→ CONSIGNE
Citez textuellement le passage du texte sur la sonde Huygens qui commence par « Comme Huygens n'a » et se poursuit jusqu'à « les données correctement. ».

→ TEXTE DU DOCUMENT

Comme Huygens n'a pas la taille nécessaire pour émettre directement à destination de la Terre, il est prévu qu'il transmette ses données télémétriques au cours de sa traversée de l'atmosphère de Titan, par radio à Cassini les relayant vers la Terre à l'aide de son antenne principale de 4 m de diamètre. Des ingénieurs, notamment Claudio Sollazo et Boris Smeds employés par l'ESA à Darmstadt, sont troublés par, à leur avis, l'insuffisance des tests en conditions réelles de ce mode de transmission, avant le lancement. Smeds réussit, avec quelques difficultés, à convaincre ses supérieurs de réaliser de nouveaux tests pendant le vol de Cassini. Début 2000, il émet des données télémétriques simulées, avec des puissances d'émission et des décalages Doppler variables, depuis la Terre vers Cassini. Cassini s'avère incapable de relayer les données correctement.

→ DONNÉES RECUEILLIES
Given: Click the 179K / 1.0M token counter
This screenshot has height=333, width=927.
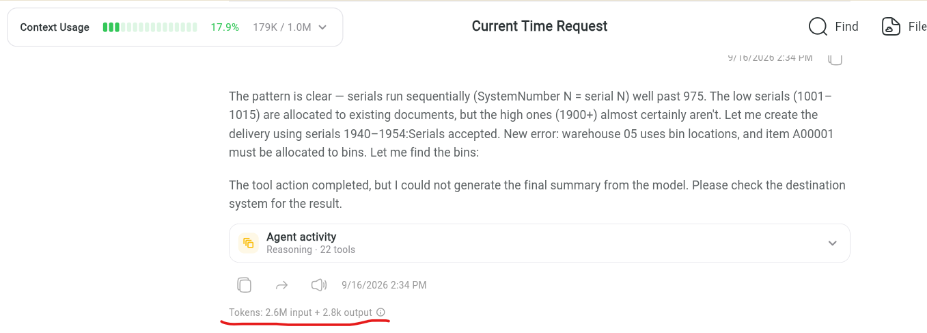Looking at the screenshot, I should (x=281, y=27).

→ RÉPONSE ATTENDUE
Comme Huygens n'a pas la taille nécessaire pour émettre directement à destination de la Terre, il est prévu qu'il transmette ses données télémétriques au cours de sa traversée de l'atmosphère de Titan, par radio à Cassini les relayant vers la Terre à l'aide de son antenne principale de 4 m de diamètre. Des ingénieurs, notamment Claudio Sollazo et Boris Smeds employés par l'ESA à Darmstadt, sont troublés par, à leur avis, l'insuffisance des tests en conditions réelles de ce mode de transmission, avant le lancement. Smeds réussit, avec quelques difficultés, à convaincre ses supérieurs de réaliser de nouveaux tests pendant le vol de Cassini. Début 2000, il émet des données télémétriques simulées, avec des puissances d'émission et des décalages Doppler variables, depuis la Terre vers Cassini. Cassini s'avère incapable de relayer les données correctement.